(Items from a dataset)
#####
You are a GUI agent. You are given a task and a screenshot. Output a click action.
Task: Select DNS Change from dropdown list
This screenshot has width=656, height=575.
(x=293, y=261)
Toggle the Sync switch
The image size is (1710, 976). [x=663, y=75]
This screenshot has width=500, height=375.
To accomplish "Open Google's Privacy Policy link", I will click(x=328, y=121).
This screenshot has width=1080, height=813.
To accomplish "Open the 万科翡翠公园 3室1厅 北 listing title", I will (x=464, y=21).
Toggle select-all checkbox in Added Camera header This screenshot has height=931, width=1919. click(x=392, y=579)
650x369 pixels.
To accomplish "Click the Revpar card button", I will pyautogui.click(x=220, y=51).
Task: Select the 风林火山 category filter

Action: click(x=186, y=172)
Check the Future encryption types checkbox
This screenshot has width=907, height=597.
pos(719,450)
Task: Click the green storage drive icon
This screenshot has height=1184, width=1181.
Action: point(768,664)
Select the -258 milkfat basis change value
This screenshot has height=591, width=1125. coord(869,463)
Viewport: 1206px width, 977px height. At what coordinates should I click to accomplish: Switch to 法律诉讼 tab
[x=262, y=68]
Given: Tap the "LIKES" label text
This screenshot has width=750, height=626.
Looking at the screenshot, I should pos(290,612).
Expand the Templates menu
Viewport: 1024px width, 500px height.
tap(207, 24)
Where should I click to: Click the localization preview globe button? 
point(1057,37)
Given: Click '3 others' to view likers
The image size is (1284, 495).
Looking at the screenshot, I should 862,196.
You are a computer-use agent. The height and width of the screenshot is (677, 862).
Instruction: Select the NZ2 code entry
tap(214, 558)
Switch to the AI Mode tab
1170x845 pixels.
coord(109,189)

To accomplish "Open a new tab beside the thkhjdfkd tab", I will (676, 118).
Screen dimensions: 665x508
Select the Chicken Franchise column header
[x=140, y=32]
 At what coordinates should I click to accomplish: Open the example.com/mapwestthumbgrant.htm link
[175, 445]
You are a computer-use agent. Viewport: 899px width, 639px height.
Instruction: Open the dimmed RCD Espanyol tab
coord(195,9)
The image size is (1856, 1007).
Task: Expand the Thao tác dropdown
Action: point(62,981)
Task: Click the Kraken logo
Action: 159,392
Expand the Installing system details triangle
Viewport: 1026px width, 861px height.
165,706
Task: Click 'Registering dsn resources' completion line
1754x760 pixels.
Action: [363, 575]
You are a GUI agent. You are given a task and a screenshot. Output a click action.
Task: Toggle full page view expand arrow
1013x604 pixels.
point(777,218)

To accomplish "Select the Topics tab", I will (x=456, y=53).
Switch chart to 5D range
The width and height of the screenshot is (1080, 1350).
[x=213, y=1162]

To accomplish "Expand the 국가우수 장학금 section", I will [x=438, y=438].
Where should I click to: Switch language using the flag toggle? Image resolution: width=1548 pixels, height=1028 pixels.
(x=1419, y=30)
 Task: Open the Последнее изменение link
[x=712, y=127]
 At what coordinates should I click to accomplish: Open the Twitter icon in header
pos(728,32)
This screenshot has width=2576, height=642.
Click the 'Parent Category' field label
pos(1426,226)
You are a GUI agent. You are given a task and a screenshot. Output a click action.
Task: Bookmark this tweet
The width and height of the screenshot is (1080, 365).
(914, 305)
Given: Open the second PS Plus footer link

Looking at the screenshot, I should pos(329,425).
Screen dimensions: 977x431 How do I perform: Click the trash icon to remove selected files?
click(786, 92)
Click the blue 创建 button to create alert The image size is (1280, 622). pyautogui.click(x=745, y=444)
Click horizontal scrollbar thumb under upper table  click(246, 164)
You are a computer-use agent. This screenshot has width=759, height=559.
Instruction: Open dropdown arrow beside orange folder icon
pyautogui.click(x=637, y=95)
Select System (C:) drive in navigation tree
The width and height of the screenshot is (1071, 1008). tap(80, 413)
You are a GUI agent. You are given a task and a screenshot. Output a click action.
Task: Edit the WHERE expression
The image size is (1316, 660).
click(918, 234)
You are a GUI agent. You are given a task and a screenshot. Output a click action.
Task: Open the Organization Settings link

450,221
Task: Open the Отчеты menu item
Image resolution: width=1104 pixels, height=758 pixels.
#####
• _Exercise instructions_
Would you please reproduce all of the lines above exactly?

• _Completed task_
You are a GUI agent. You are given a task and a screenshot. Output a click action.
Task: Select DNS Change from dropdown list
This screenshot has width=656, height=575.
(x=293, y=261)
Toggle the Sync switch
The image size is (1710, 976). [x=663, y=75]
This screenshot has width=500, height=375.
To accomplish "Open Google's Privacy Policy link", I will click(x=328, y=121).
This screenshot has width=1080, height=813.
To accomplish "Open the 万科翡翠公园 3室1厅 北 listing title", I will (x=464, y=21).
Toggle select-all checkbox in Added Camera header This screenshot has height=931, width=1919. click(x=392, y=579)
650x369 pixels.
To accomplish "Click the Revpar card button", I will pyautogui.click(x=220, y=51).
Task: Select the 风林火山 category filter

Action: click(x=186, y=172)
Check the Future encryption types checkbox
This screenshot has width=907, height=597.
pos(719,450)
Task: Click the green storage drive icon
This screenshot has height=1184, width=1181.
Action: point(768,664)
Select the -258 milkfat basis change value
This screenshot has height=591, width=1125. coord(869,463)
Viewport: 1206px width, 977px height. At what coordinates should I click to accomplish: Switch to 法律诉讼 tab
[x=262, y=68]
Given: Tap the "LIKES" label text
This screenshot has width=750, height=626.
Looking at the screenshot, I should pos(290,612).
Expand the Templates menu
Viewport: 1024px width, 500px height.
tap(207, 24)
Where should I click to: Click the localization preview globe button? 
point(1057,37)
Given: Click '3 others' to view likers
The image size is (1284, 495).
Looking at the screenshot, I should 862,196.
You are a computer-use agent. The height and width of the screenshot is (677, 862).
Instruction: Select the NZ2 code entry
tap(214, 558)
Switch to the AI Mode tab
1170x845 pixels.
coord(109,189)

To accomplish "Open a new tab beside the thkhjdfkd tab", I will (676, 118).
Screen dimensions: 665x508
Select the Chicken Franchise column header
[x=140, y=32]
 At what coordinates should I click to accomplish: Open the example.com/mapwestthumbgrant.htm link
[175, 445]
You are a computer-use agent. Viewport: 899px width, 639px height.
Instruction: Open the dimmed RCD Espanyol tab
coord(195,9)
The image size is (1856, 1007).
Task: Expand the Thao tác dropdown
Action: point(62,981)
Task: Click the Kraken logo
Action: 159,392
Expand the Installing system details triangle
Viewport: 1026px width, 861px height.
165,706
Task: Click 'Registering dsn resources' completion line
1754x760 pixels.
Action: [363, 575]
You are a GUI agent. You are given a task and a screenshot. Output a click action.
Task: Toggle full page view expand arrow
1013x604 pixels.
point(777,218)

To accomplish "Select the Topics tab", I will (x=456, y=53).
Switch chart to 5D range
The width and height of the screenshot is (1080, 1350).
[x=213, y=1162]

To accomplish "Expand the 국가우수 장학금 section", I will [x=438, y=438].
Where should I click to: Switch language using the flag toggle? Image resolution: width=1548 pixels, height=1028 pixels.
(x=1419, y=30)
 Task: Open the Последнее изменение link
[x=712, y=127]
 At what coordinates should I click to accomplish: Open the Twitter icon in header
pos(728,32)
This screenshot has width=2576, height=642.
Click the 'Parent Category' field label
pos(1426,226)
You are a GUI agent. You are given a task and a screenshot. Output a click action.
Task: Bookmark this tweet
The width and height of the screenshot is (1080, 365).
(914, 305)
Given: Open the second PS Plus footer link

Looking at the screenshot, I should pos(329,425).
Screen dimensions: 977x431 How do I perform: Click the trash icon to remove selected files?
click(786, 92)
Click the blue 创建 button to create alert The image size is (1280, 622). pyautogui.click(x=745, y=444)
Click horizontal scrollbar thumb under upper table  click(246, 164)
You are a computer-use agent. This screenshot has width=759, height=559.
Instruction: Open dropdown arrow beside orange folder icon
pyautogui.click(x=637, y=95)
Select System (C:) drive in navigation tree
The width and height of the screenshot is (1071, 1008). tap(80, 413)
You are a GUI agent. You are given a task and a screenshot. Output a click action.
Task: Edit the WHERE expression
The image size is (1316, 660).
click(918, 234)
You are a GUI agent. You are given a task and a screenshot. Output a click action.
Task: Open the Organization Settings link

450,221
Task: Open the Отчеты menu item
Image resolution: width=1104 pixels, height=758 pixels.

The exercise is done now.